Pub Date: Feb. 19th, 2019
ISBN: 978-0-451-48894-7
Publisher: Berkley

Bad guys galore live and die in this latest entry in the Gray Man series (Agent in Place, 2018, etc.).

Courtland Gentry—code-named Violator —is a freelance assassin on contract with the CIA. His handler, series regular Suzanne Brewer, is often frustrated with his propensity to act alone. “Being a team player had been fun while it lasted,” Violator muses at one point, “but it was time to go off mission.” So Brewer is tempted to take drastic action, but he’s hardly her only problem.

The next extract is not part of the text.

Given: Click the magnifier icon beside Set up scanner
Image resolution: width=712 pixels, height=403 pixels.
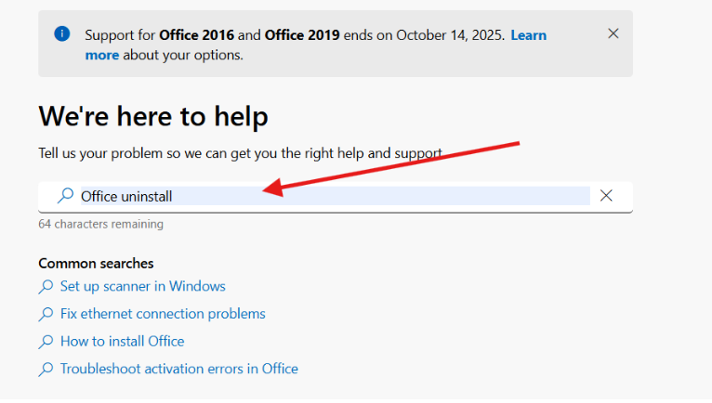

Zoya Zakharova is a former Russian spy code-named Anthem who’s flipped to the West and is “an equally insubordinate singleton.” The threat they all have to worry about is definitely a team player. She is Won Jang-Mi, aka Janice Won, a West-hating North Korean scientist specializing in pneumonic plague and hemorrhagic fever. Russians are behind a plot for Won to unleash a biological attack on the West, and she has a 10-week deadline to get it done. Meanwhile, Zakharova’s father, Feodor Zakharov, now lives in the West under the alias David Mars, and each believes the other is dead. Father and daughter working passionately on opposite sides—imagine the coming family reunion! This novel is vintage Greaney, with a tight plot, a ticking clock, and a sympathetic antihero. Violator is “not psyched at all about killing multiple carloads of men,” but he loses no sleep over it, either. The action is almost nonstop, with nice twists right to the end. There are also small doses of humor, as when tough guy Zack Hightower whines about his CIA code name, Romantic. The characters are by and large plucked from central casting, but they suit the story’s needs well enough.

This is good, Clancy-esque entertainment. May the evildoers of the world have nightmares that Violator becomes a real person.